AIM OF THE EXERCISE> Please count the lines in the data below that contain the string "screenshot", and reply with that number alone.

TASK INPUTS>
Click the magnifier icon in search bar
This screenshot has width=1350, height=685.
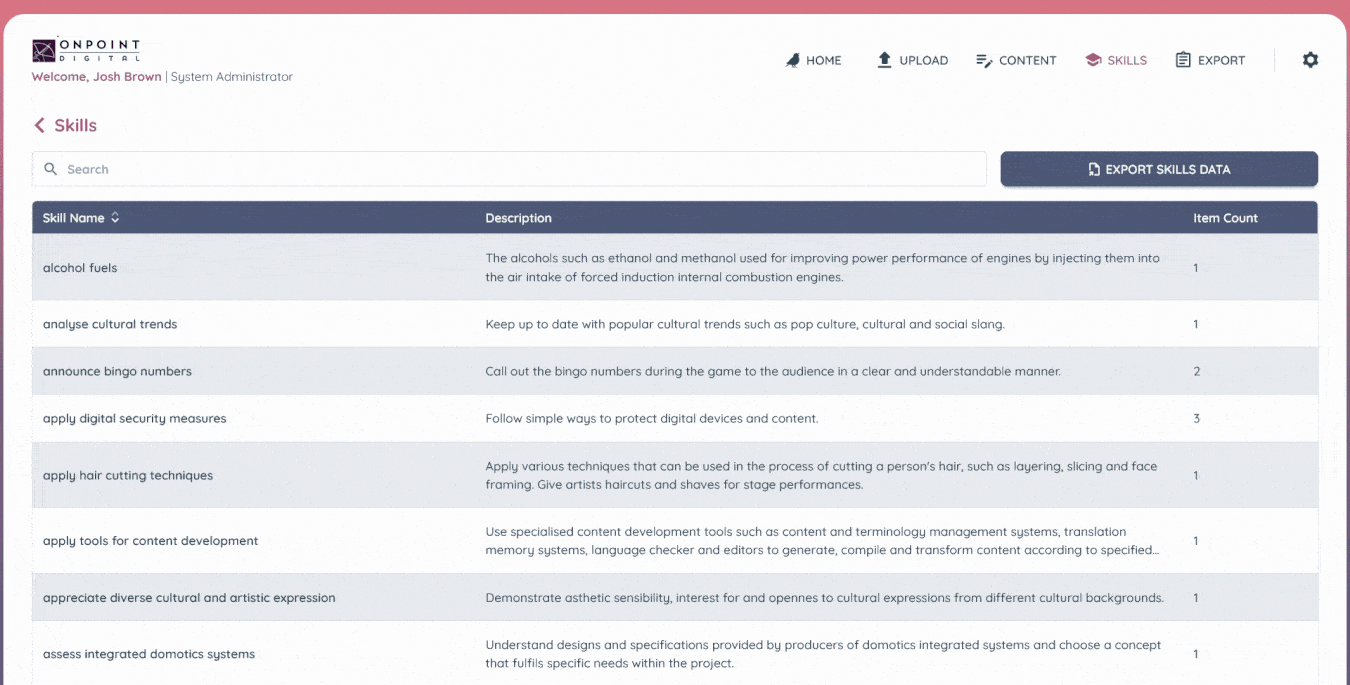51,169
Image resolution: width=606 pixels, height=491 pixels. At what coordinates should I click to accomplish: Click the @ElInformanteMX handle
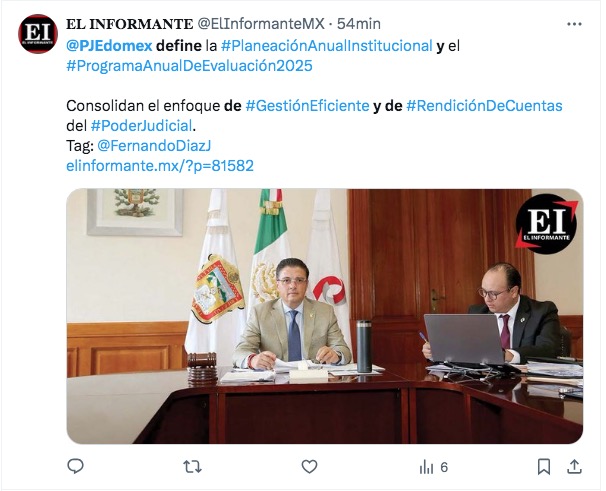coord(261,24)
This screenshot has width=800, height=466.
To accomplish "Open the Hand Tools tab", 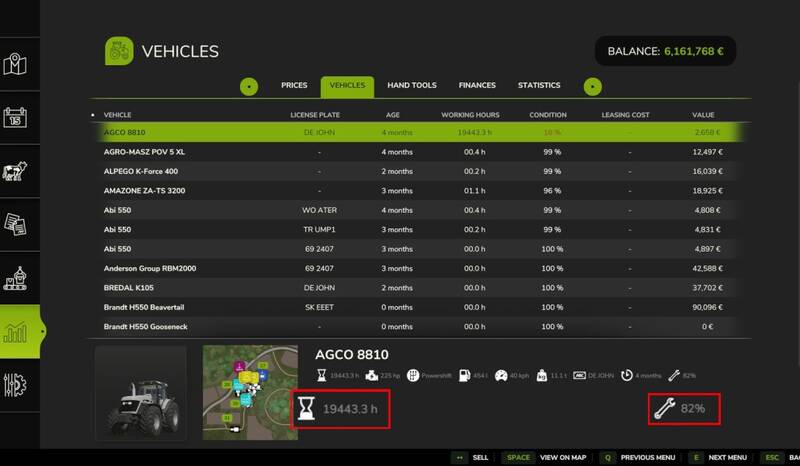I will click(411, 86).
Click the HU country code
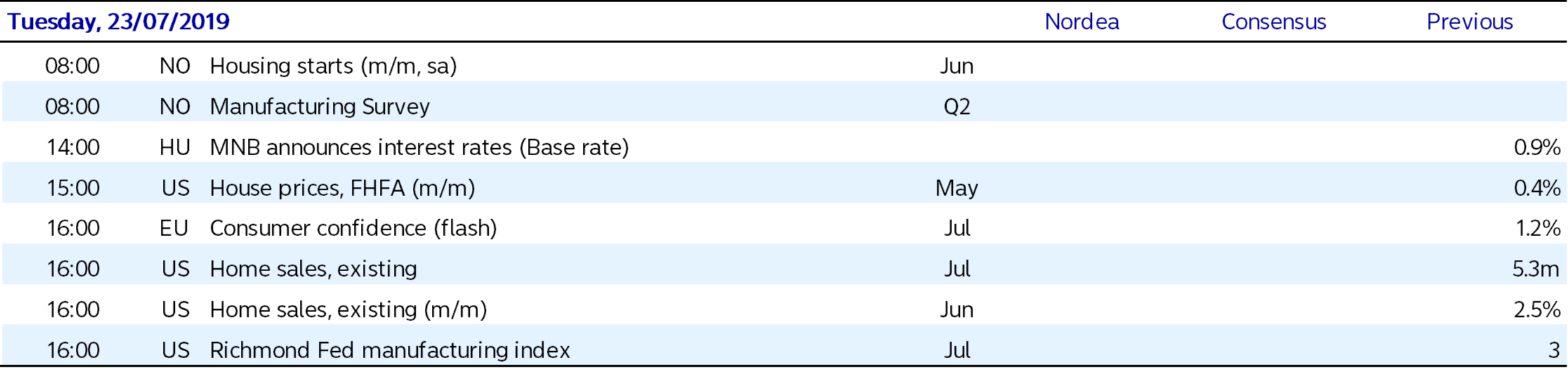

SOLUTION TO THIS TASK> 2